A manifesto for immediate action on child and adolescent health
To protect children, the independent Commission authors call for a new global movement driven by and for children. Specific recommendations include:
1. Stop CO2 emissions with the utmost urgency, to ensure children have a future on this planet;
2. Place children and adolescents at the centre of our efforts to achieve sustainable development;
3. New policies and investment in all sectors to work towards child health and rights;
4. Incorporate children’s voices into policy decisions;
5. Tighten national regulation of harmful commercial marketing, supported by a new Optional Protocol to the UN Convention on the Rights of the Child.

Dr. Richard Horton, Editor-in-Chief of The Lancet family of journals, said: “The opportunity is great.

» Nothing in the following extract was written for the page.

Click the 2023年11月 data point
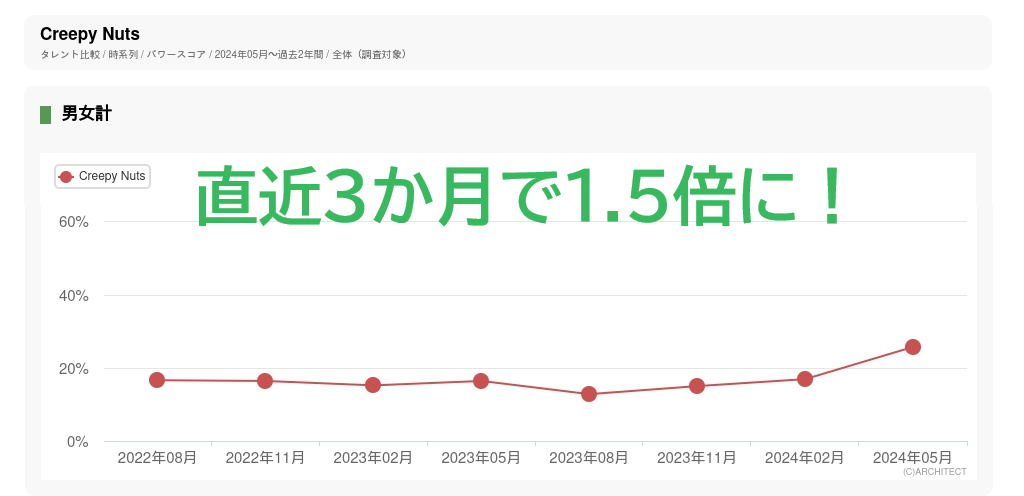The image size is (1024, 496). pos(696,386)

The evidence is available. The tools are at hand. From heads-of-state to local government, from UN leaders to children themselves, this Commission calls for the birth of a new era for child and adolescent health. It will take courage and commitment to deliver. It is the supreme test of our generation.”
“From the climate crisis to obesity and harmful commercial marketing, children around the world are having to contend with threats that were unimaginable just a few generations ago,” said Henrietta Fore, UNICEF Executive Director. “It is time for a rethink on child health, one which places children at the top of every government’s development agenda and puts their well-being above all considerations.”

“This report shows that the world’s decision makers are, too often, failing today’s children and youth: failing to protect their health, failing to protect their rights, and failing to protect their planet,” Dr Tedros Adhanom Ghebreyesus, Director-General of the World Health Organization said. “This must be a wakeup call for countries to invest in child health and development, ensure their voices are heard, protect their rights, and build a future that is fit for children.”

Notes to editors
[1] About the index; please see pp. 35-38 of the report, with technical details in the Annex, pp. 19-72
[2] This Commission was funded by the Bill & Melinda Gates Foundation.